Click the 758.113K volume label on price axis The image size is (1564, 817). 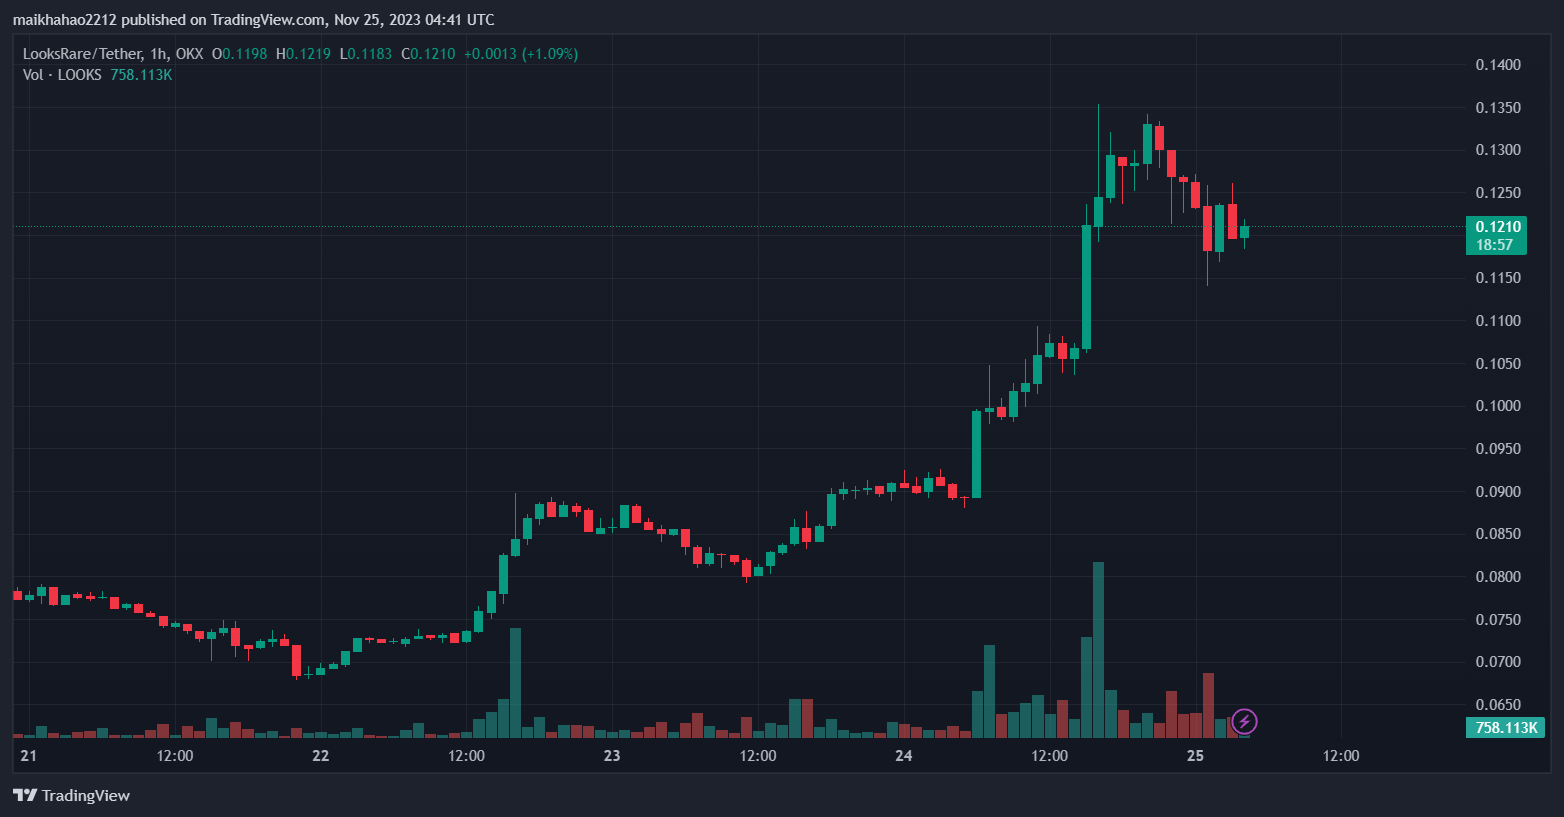[x=1505, y=727]
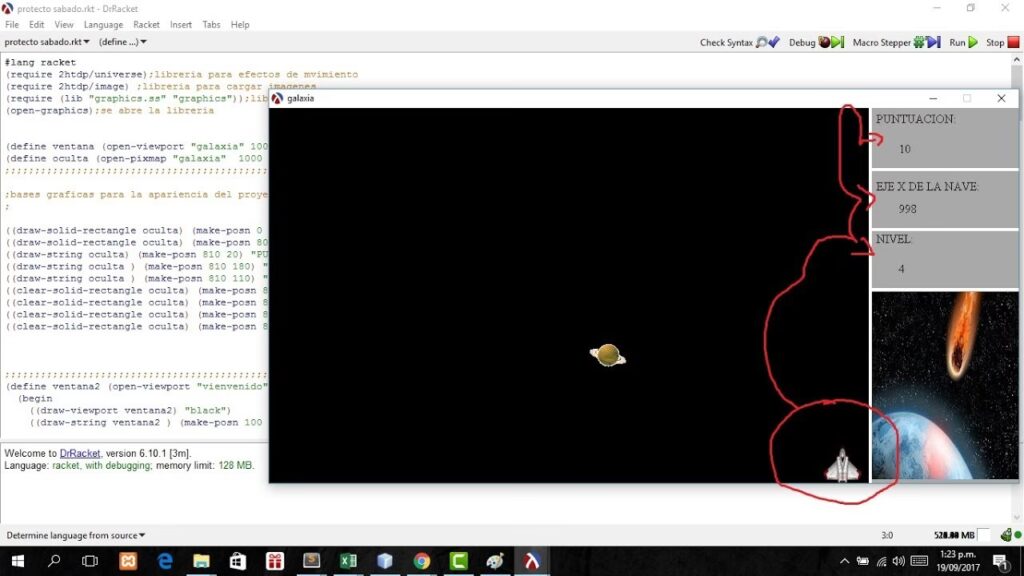Open Excel from the taskbar
The width and height of the screenshot is (1024, 576).
pyautogui.click(x=348, y=561)
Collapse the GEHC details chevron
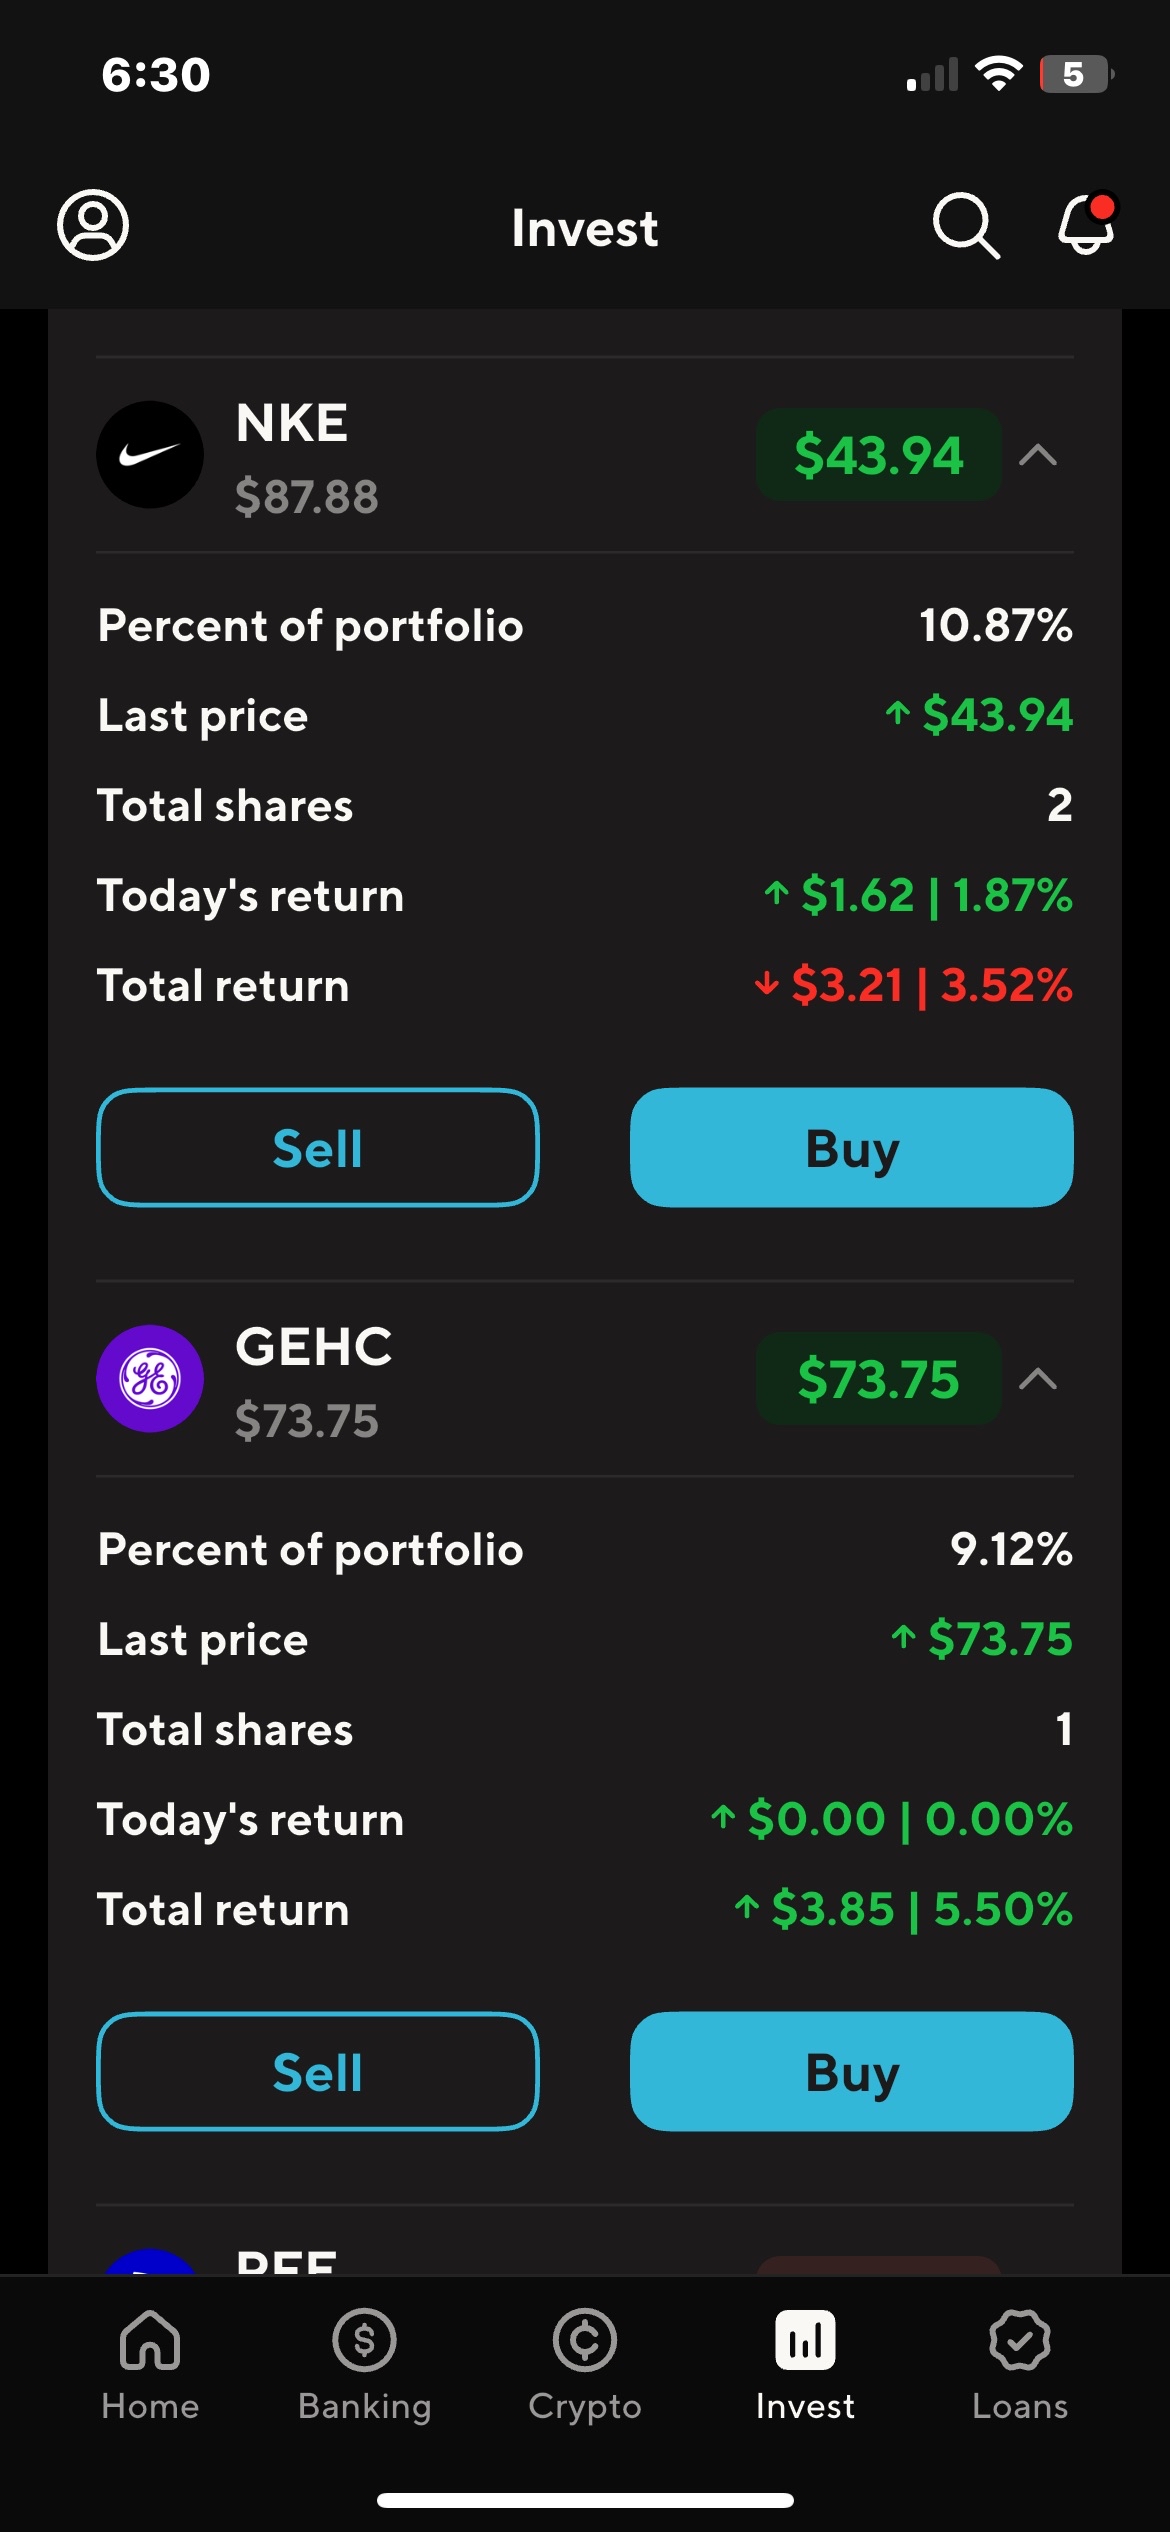 [x=1038, y=1380]
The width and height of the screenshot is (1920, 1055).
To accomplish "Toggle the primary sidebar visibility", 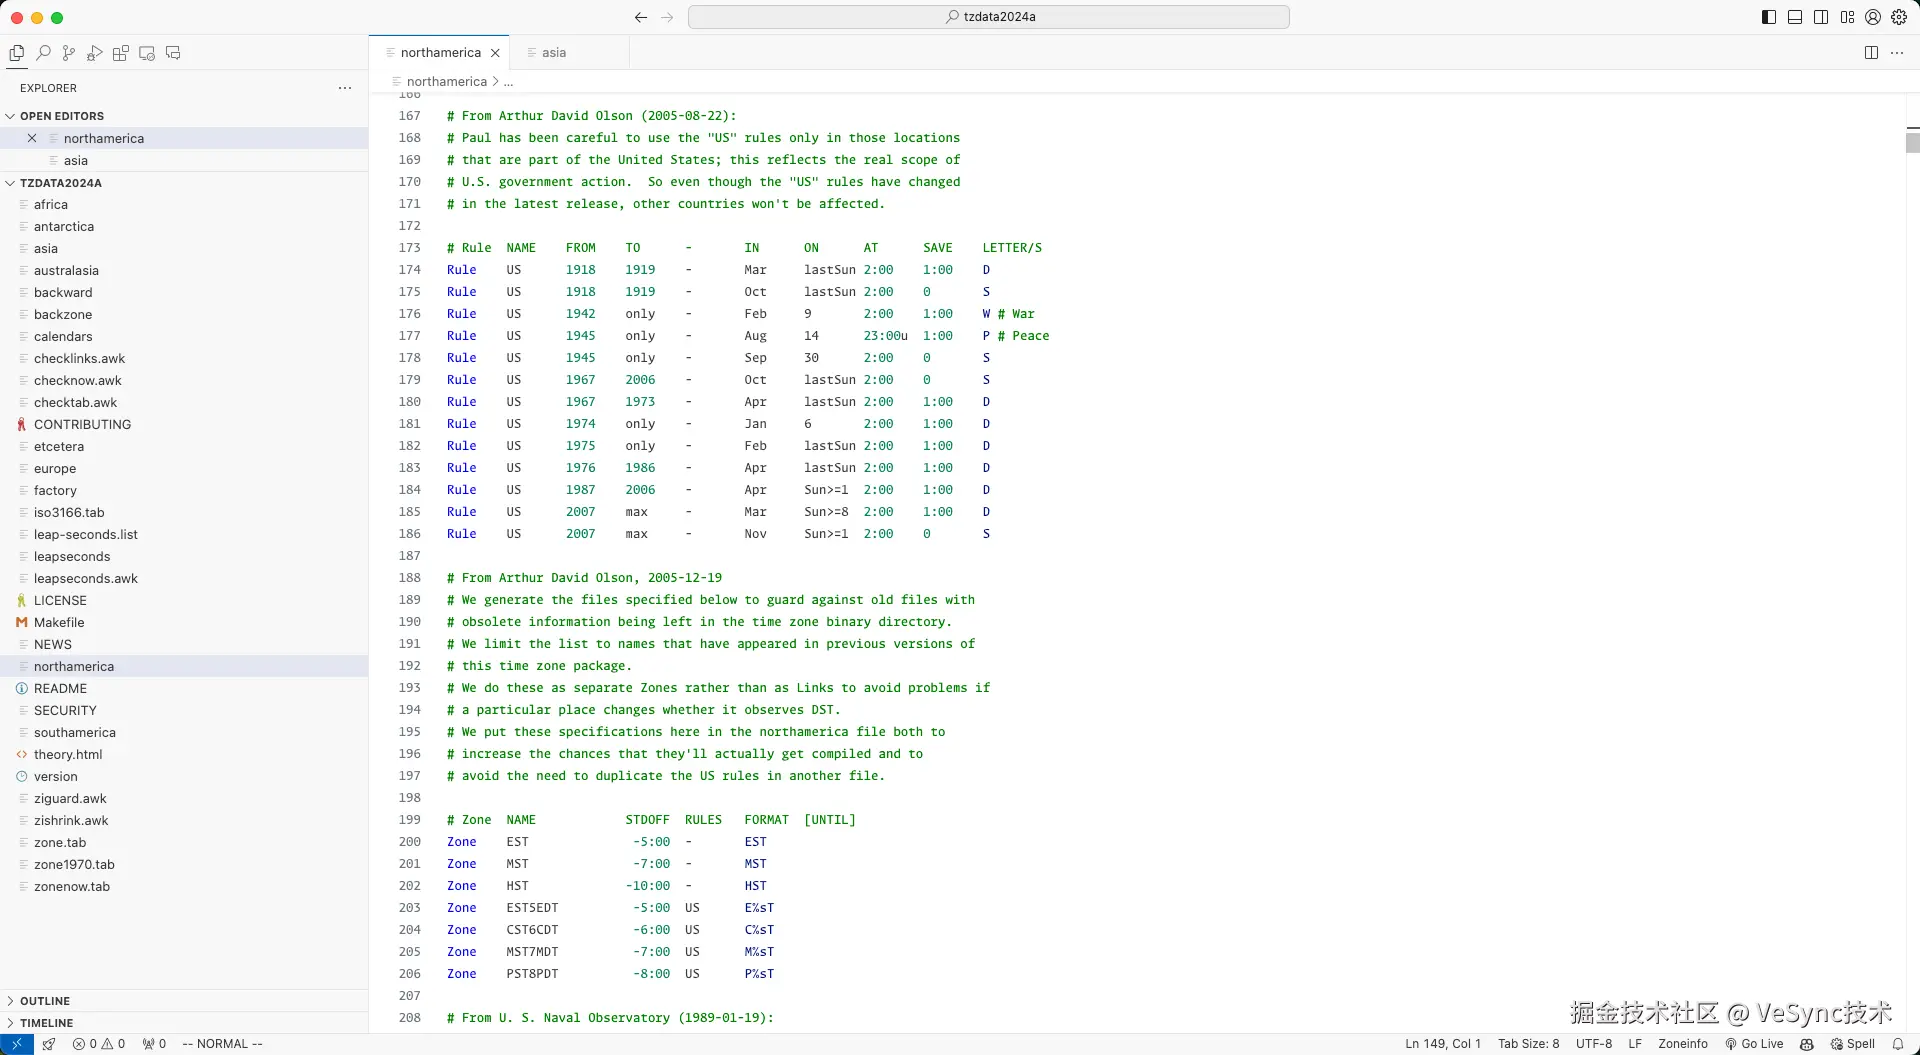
-*-*-
TASK STATEMENT:
Which lines in the records above contain the string "screenshot"? Pull out each such line in full. Case counts, so uppercase and lowercase letters do not match each other.

FULL SOLUTION:
The width and height of the screenshot is (1024, 576).
The width and height of the screenshot is (1920, 1055).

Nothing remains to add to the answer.